◆ **Requirement**: Which lines run from the line with "Reject (245, 2544)" through the line with "青色申告と確定申告は別物 の詳細を見る (492, 1567)" in the entries below? Print them exactly, both ends included, and nothing more.

Top of Supplied data

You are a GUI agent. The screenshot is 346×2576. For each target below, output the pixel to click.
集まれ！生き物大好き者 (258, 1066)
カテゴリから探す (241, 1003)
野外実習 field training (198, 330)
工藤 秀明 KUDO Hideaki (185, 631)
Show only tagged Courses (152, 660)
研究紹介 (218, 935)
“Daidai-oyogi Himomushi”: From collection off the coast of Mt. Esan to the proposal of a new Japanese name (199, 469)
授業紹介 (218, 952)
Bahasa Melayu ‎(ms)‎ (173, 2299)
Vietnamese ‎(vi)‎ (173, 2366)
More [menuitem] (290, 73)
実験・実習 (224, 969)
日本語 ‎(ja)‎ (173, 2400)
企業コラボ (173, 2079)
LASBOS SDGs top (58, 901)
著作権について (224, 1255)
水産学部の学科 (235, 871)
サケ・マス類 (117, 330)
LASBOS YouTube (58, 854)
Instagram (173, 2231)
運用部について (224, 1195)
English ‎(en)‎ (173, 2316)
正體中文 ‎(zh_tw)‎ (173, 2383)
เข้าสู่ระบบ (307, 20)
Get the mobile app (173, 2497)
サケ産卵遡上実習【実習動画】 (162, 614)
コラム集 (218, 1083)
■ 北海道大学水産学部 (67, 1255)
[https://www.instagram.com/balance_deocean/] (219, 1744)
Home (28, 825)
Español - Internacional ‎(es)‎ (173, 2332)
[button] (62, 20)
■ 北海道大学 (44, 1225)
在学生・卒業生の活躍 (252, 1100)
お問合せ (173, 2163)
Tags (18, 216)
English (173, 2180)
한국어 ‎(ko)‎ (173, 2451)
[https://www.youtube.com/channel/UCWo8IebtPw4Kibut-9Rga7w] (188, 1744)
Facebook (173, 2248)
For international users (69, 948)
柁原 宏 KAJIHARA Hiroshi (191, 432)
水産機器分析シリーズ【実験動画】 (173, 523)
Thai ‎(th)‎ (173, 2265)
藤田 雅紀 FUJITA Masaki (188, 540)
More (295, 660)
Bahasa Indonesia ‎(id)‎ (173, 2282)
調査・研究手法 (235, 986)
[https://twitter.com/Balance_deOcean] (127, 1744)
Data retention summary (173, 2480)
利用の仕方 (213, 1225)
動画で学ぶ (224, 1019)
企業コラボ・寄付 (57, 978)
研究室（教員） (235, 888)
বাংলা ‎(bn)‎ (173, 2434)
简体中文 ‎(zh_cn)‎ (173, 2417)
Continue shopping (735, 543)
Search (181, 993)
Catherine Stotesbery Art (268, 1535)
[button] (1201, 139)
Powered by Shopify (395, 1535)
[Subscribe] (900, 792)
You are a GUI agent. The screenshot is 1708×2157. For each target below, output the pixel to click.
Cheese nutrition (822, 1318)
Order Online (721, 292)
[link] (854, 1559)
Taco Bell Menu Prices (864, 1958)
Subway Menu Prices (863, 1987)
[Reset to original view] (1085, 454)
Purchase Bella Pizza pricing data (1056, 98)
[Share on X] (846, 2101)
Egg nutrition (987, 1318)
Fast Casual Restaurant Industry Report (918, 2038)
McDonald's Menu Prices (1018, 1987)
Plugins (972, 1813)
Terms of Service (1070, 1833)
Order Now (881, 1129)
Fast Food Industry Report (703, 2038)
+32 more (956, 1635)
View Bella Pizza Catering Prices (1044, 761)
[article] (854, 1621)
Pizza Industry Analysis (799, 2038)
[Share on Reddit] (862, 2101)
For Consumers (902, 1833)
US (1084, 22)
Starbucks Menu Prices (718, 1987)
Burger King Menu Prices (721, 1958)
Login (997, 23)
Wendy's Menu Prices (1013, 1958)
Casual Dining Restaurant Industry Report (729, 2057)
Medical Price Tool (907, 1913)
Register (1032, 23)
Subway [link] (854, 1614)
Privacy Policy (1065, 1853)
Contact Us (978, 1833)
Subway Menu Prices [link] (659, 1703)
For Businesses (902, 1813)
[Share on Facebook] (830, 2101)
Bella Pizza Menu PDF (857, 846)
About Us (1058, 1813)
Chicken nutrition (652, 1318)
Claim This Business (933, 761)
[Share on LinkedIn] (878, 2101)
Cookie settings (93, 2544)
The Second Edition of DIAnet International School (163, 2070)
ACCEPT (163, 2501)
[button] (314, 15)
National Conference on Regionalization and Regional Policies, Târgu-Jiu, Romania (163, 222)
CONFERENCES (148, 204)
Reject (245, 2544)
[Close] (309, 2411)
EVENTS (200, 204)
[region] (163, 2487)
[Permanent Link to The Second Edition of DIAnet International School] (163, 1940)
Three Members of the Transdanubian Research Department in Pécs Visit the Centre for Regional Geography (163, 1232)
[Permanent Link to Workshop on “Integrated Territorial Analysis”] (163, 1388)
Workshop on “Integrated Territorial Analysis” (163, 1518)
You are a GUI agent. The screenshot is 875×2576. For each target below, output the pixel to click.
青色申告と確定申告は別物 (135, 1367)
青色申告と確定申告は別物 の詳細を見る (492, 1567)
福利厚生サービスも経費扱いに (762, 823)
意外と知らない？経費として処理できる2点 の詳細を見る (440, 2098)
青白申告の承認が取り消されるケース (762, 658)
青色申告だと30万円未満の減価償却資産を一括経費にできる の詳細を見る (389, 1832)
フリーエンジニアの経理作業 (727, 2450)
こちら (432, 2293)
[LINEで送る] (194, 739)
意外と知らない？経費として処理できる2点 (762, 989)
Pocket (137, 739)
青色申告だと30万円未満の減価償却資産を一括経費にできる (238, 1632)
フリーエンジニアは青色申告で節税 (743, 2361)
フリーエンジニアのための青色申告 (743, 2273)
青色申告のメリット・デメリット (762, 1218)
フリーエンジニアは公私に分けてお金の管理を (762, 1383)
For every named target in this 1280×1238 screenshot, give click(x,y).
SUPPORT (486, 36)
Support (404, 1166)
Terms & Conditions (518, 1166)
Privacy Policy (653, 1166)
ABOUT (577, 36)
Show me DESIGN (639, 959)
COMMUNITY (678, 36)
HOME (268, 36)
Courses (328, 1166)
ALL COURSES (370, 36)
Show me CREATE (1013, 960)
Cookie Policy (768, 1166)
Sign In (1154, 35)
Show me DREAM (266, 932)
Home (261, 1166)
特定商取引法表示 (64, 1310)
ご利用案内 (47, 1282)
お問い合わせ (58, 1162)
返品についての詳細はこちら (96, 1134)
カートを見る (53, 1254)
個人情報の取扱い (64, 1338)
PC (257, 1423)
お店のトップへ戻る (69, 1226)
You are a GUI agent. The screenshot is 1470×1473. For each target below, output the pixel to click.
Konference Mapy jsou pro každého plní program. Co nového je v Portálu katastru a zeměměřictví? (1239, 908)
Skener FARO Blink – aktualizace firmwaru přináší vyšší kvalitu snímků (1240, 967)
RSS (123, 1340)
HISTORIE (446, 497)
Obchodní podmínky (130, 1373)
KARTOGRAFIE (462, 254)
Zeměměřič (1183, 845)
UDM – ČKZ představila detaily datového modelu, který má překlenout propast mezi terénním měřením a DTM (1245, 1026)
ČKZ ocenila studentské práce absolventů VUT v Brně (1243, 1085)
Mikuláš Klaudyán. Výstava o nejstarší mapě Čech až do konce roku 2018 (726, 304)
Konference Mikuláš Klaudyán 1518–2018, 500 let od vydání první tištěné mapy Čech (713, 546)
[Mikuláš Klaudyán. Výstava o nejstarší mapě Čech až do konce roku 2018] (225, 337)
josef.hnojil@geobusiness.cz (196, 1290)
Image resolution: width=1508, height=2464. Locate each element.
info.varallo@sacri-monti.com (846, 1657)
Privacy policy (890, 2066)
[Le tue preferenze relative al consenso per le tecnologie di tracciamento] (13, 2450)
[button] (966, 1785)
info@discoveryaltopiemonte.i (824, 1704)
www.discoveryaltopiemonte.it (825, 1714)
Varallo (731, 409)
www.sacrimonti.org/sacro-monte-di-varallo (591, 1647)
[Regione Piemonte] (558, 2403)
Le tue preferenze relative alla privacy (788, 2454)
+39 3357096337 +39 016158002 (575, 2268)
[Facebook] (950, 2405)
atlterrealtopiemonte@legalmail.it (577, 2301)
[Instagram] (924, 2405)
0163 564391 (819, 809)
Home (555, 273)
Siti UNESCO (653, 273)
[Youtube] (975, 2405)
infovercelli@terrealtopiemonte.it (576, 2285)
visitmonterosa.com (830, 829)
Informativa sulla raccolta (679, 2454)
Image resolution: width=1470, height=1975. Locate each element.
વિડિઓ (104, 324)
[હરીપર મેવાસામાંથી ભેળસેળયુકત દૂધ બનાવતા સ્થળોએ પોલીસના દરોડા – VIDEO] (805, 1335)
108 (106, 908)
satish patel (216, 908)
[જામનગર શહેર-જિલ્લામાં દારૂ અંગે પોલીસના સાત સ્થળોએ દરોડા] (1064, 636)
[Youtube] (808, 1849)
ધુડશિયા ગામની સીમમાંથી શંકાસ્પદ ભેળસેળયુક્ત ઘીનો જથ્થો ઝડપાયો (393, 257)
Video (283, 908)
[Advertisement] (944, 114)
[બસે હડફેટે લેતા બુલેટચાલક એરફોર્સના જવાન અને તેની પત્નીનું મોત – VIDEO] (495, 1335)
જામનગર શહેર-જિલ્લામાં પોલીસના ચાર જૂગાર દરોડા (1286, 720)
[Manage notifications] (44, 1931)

Bottom of Supplied data

◆ **Answer for the task**:
Reject (245, 2544)
[Close] (309, 2411)
EVENTS (200, 204)
[region] (163, 2487)
[Permanent Link to The Second Edition of DIAnet International School] (163, 1940)
Three Members of the Transdanubian Research Department in Pécs Visit the Centre for Regional Geography (163, 1232)
[Permanent Link to Workshop on “Integrated Territorial Analysis”] (163, 1388)
Workshop on “Integrated Territorial Analysis” (163, 1518)
You are a GUI agent. The screenshot is 875×2576. For each target below, output the pixel to click.
青色申告と確定申告は別物 (135, 1367)
青色申告と確定申告は別物 の詳細を見る (492, 1567)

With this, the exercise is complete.